Kublai: I see a tensor of floats, so it must be ✨AI✨!
Nah, it’s just an array of the log frequency of every English letter. Then to predict the probability of a string, we multiply together the probabilities of each letter. Easy as that.
We can improve this silly model by using bigram (pairs of consecutive letters) frequencies or trigram frequencies. Now, we can use a very effective and sophisticated algorithm known as “doing super dumb brute force a gazillion times”.
Basically, we’ll start with a permutation based on letter frequencies. Then we’ll just randomly try swapping two letters in the permutation and see if that makes the text more likely based on bigram or trigram frequencies. Actually sometimes we still want to do the swap even if it makes us worse off to get out of local optima, so there’s something called Metropolis-Hastings that makes this mathematically precise. Then repeat that 10000 times and check if the final permutation decodes the text well. Then, repeat this entire algorithm 50000 times using multithreading and pick the best answer. Thanks to 🚀blazing fast fearless concurrency Rust🚀, it only takes a few seconds to run the algorithm an absurd number of times.

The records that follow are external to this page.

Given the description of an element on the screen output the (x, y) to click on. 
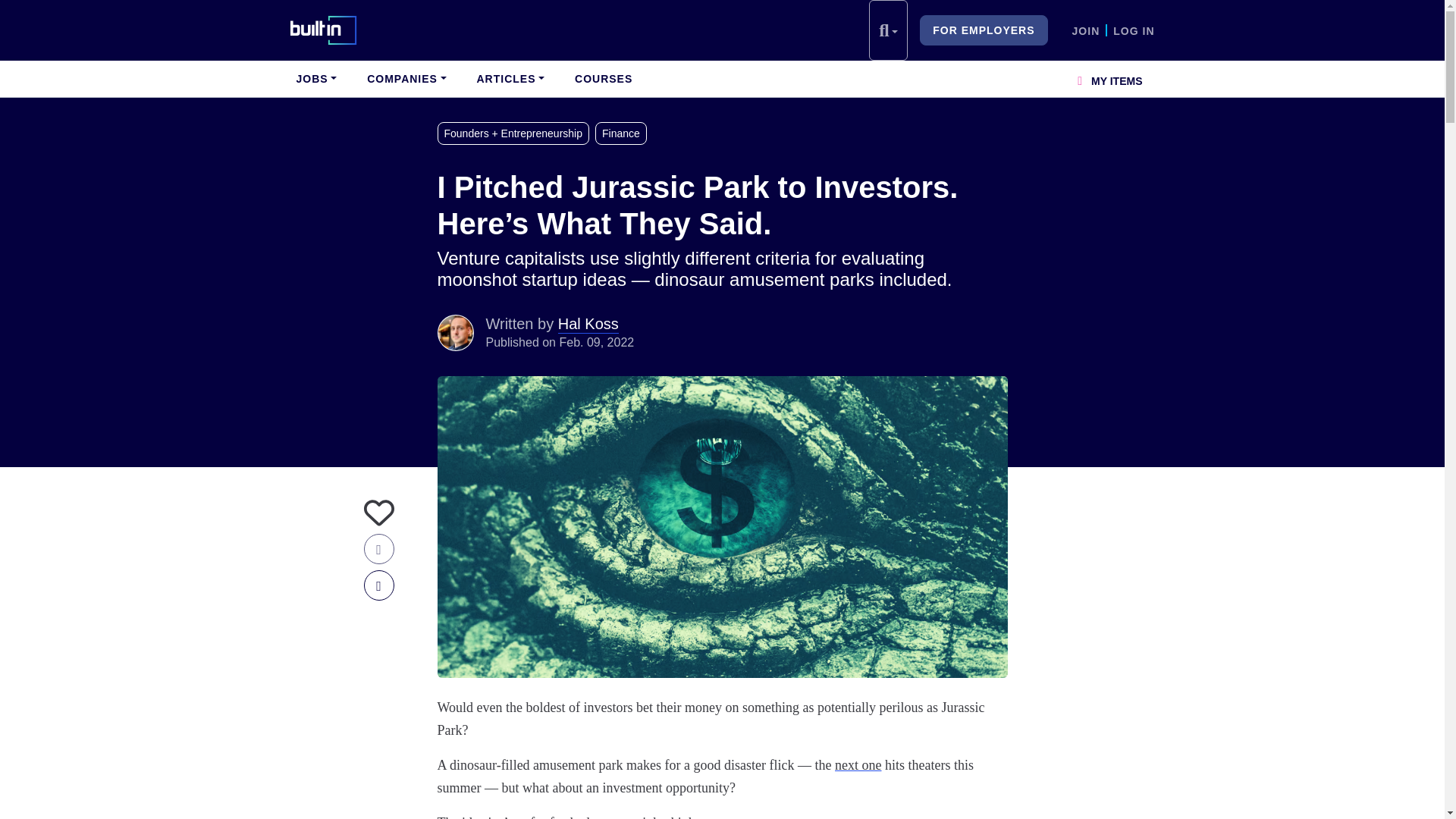
Hal Koss (455, 332)
JOIN (1085, 30)
JOBS (315, 78)
Finance (623, 133)
LOG IN (1133, 30)
FOR EMPLOYERS (983, 30)
COMPANIES (406, 78)
ARTICLES (510, 78)
Given the description of an element on the screen output the (x, y) to click on. 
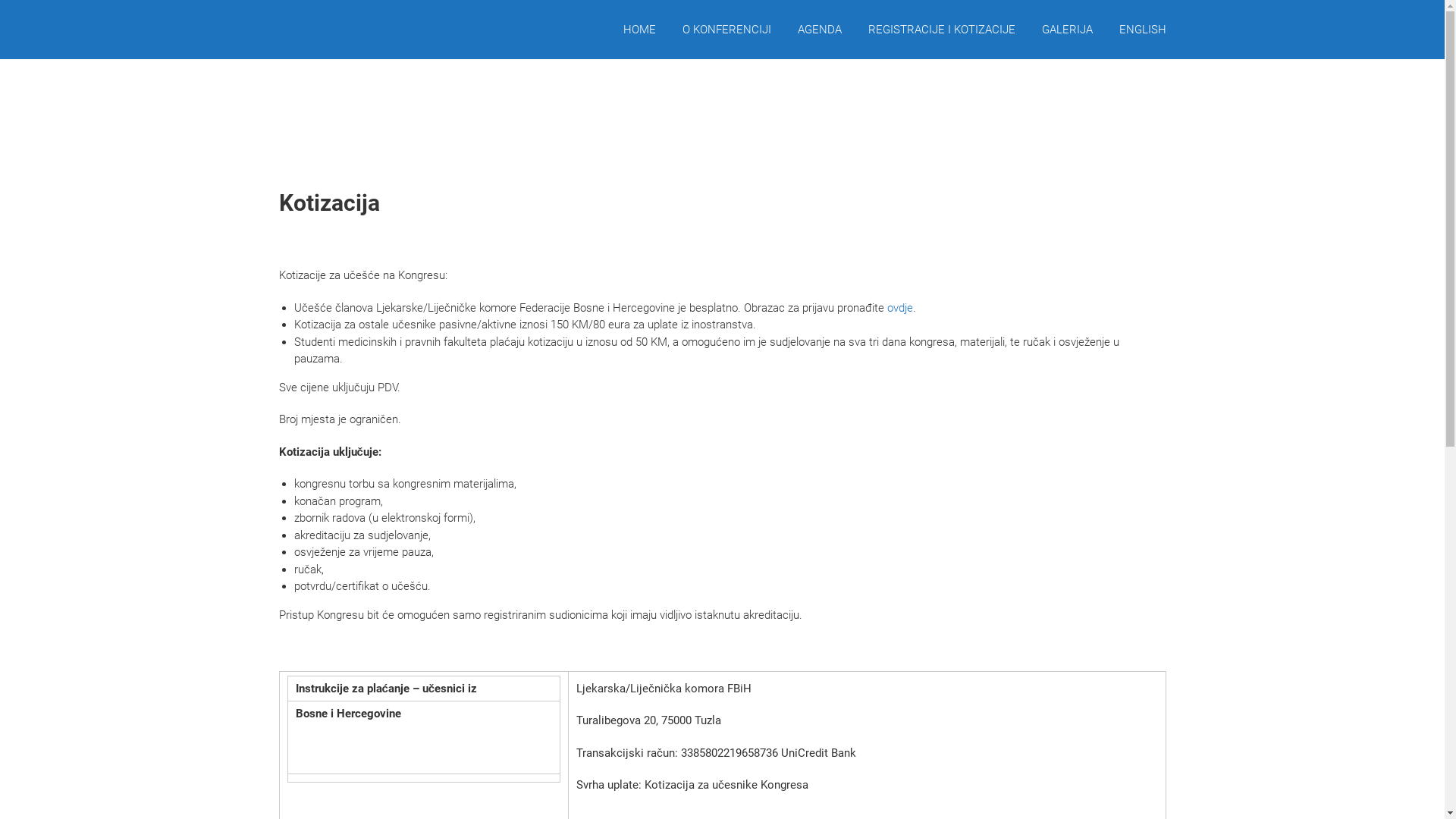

This dumb brute force algorithm works surprisingly well, and we can fix any remaining typos using the fancy ✨language model✨ from earlier. The last piece of the puzzle is that my code has a lot of tuneable hyperparameters, so I tried various values and picked what seemed to work best. Additionally, my code is designed to run quickly on a CPU, so there might be room for improvement by using a GPU for inference in addition to training. For more details, consult my garbage-quality code.

Kublai: Cool! We need to turn this ✨generative AI language model✨ written in 🚀blazingly-fast Rust🚀 into a startup now! I bet we can scam billions from clueless investors!